#### DATASET ROWS ####

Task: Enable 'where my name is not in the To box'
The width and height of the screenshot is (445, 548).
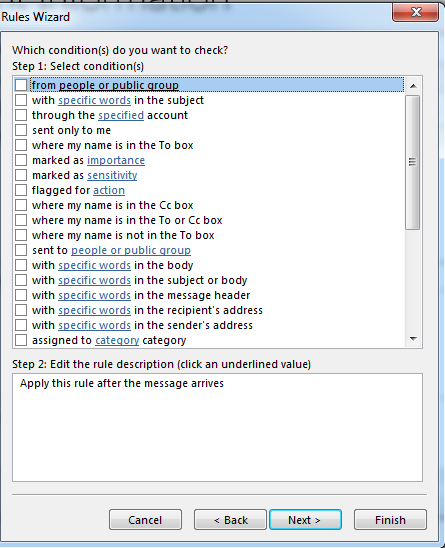Action: [21, 235]
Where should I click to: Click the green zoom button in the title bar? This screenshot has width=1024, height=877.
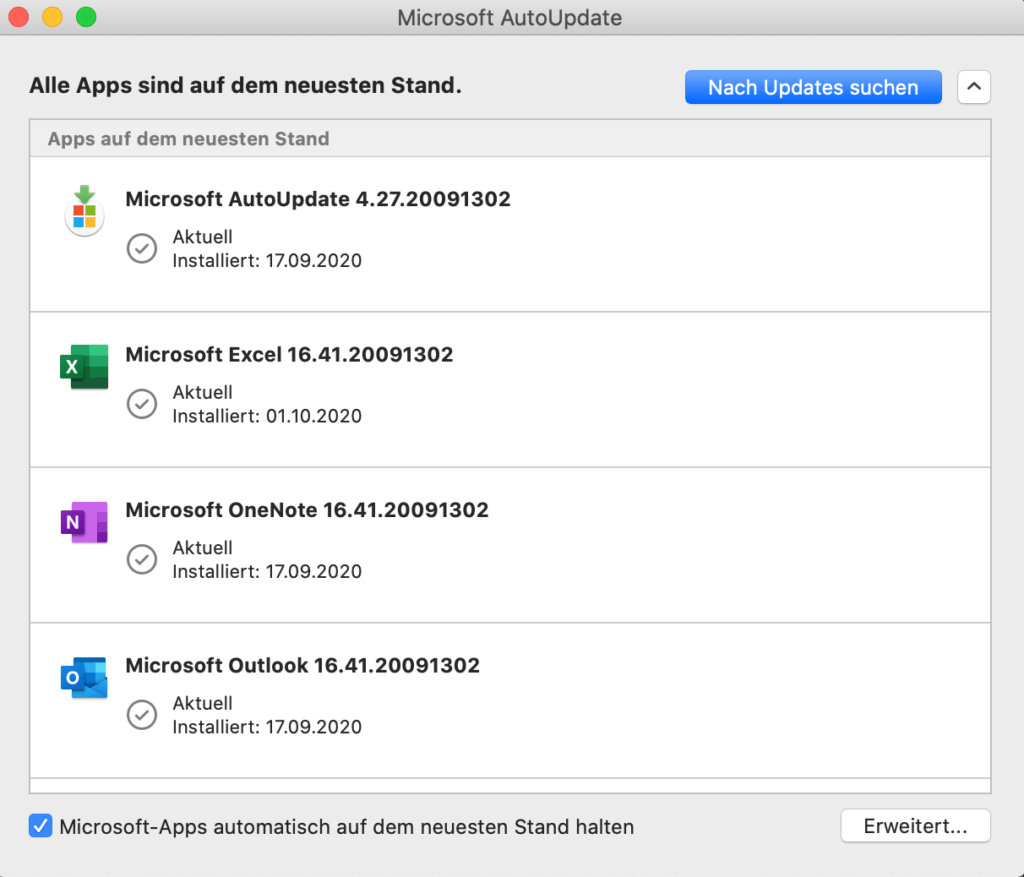86,17
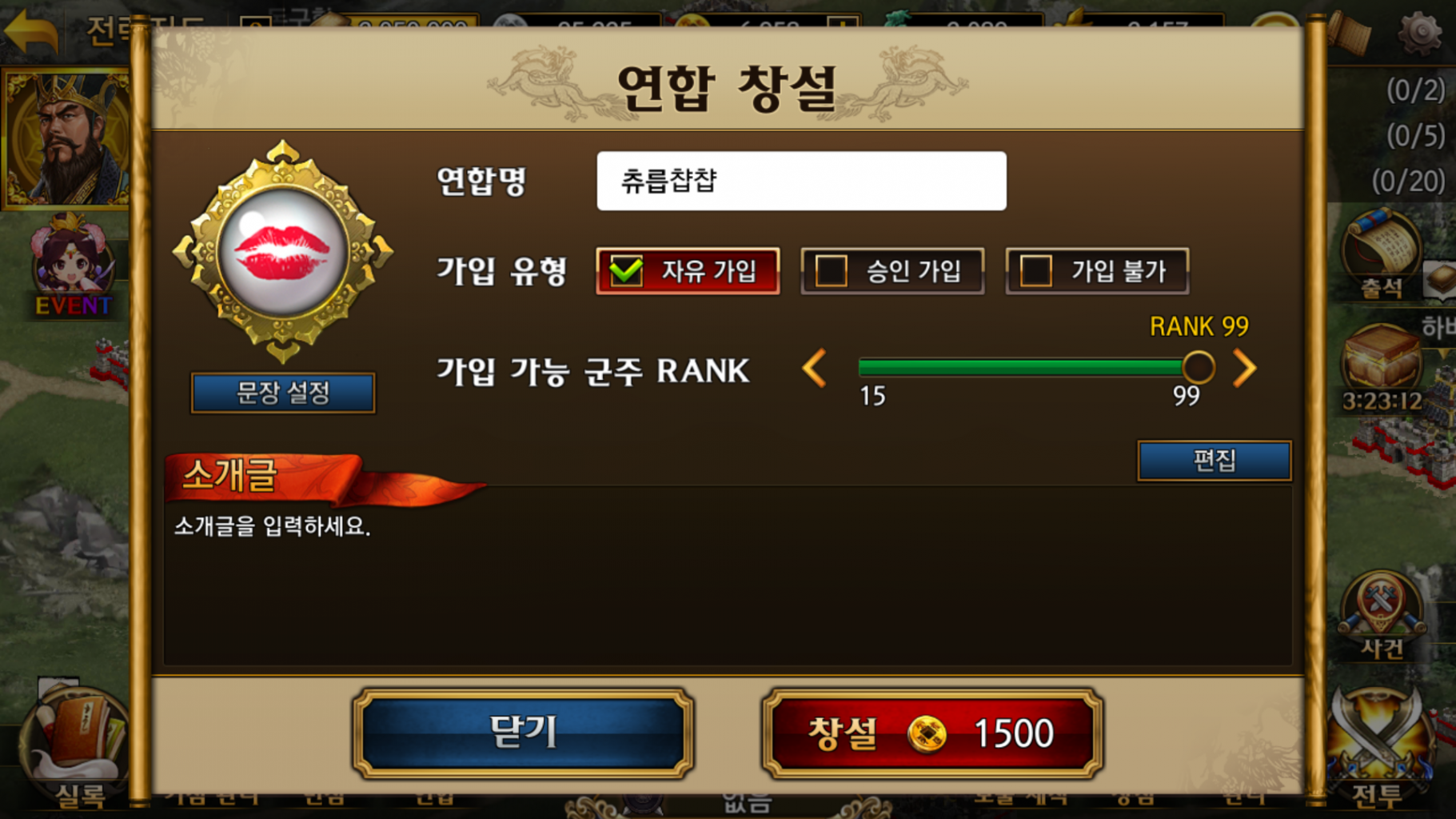Decrease rank with the left arrow
Viewport: 1456px width, 819px height.
(815, 369)
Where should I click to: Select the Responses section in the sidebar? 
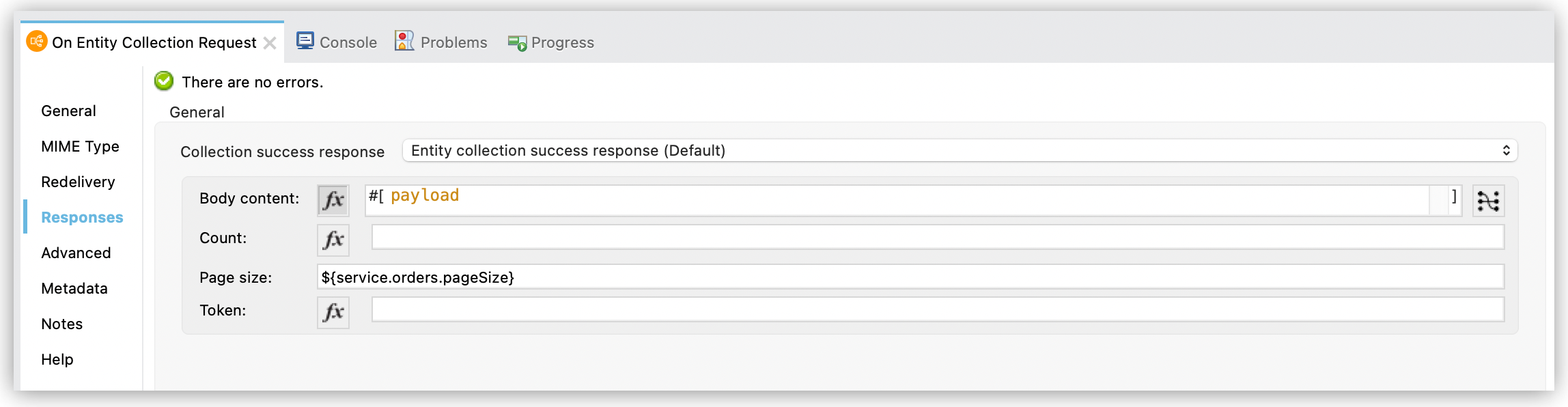82,217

####

- THE TASK
Reproduce the lines of the material above word for word, leaving out the pictures.

- REPLY
Task: Enable 'where my name is not in the To box'
The width and height of the screenshot is (445, 548).
Action: [21, 235]
Where should I click to: Click the green zoom button in the title bar? This screenshot has width=1024, height=877.
86,17
Decrease rank with the left arrow
Viewport: 1456px width, 819px height.
(815, 369)
Where should I click to: Select the Responses section in the sidebar? 
82,217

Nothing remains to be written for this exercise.